→ Saved entries

┄┄┄┄┄┄┄┄┄┄

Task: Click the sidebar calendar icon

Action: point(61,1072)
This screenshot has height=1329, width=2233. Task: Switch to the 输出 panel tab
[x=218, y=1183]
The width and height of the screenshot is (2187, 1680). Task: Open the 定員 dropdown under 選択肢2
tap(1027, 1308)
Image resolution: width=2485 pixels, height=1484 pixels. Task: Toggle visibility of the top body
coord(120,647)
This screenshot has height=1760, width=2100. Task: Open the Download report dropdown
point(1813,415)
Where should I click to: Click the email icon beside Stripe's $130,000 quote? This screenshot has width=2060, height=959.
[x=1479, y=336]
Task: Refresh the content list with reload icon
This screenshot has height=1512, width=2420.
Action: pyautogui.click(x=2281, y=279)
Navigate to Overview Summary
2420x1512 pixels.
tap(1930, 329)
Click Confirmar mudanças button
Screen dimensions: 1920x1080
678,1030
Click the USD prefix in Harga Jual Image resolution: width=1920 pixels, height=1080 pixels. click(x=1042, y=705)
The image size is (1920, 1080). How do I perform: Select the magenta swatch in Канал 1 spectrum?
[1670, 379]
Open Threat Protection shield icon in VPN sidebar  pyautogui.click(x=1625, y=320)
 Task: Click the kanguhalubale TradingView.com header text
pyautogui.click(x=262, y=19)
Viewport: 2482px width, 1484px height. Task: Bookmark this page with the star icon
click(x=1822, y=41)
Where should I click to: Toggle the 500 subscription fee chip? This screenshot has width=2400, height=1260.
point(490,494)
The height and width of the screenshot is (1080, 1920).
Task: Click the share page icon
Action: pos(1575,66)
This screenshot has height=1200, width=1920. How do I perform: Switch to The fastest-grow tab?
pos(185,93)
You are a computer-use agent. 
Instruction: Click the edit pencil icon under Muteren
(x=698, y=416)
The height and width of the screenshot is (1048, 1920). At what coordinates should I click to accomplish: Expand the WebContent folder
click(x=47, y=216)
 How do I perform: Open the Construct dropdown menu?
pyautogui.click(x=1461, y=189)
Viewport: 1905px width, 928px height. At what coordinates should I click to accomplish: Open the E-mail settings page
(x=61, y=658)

┄┄┄┄┄┄┄┄┄┄

→ WHAT THE TASK REQUIRES
Write out word for word every line from the one containing "This screenshot has height=1200, width=1920." through the last line of the data, and no other line.

→ SOLUTION TO THE PROBLEM
This screenshot has height=1200, width=1920. How do I perform: Switch to The fastest-grow tab?
pos(185,93)
You are a computer-use agent. 
Instruction: Click the edit pencil icon under Muteren
(x=698, y=416)
The height and width of the screenshot is (1048, 1920). At what coordinates should I click to accomplish: Expand the WebContent folder
click(x=47, y=216)
 How do I perform: Open the Construct dropdown menu?
pyautogui.click(x=1461, y=189)
Viewport: 1905px width, 928px height. At what coordinates should I click to accomplish: Open the E-mail settings page
(x=61, y=658)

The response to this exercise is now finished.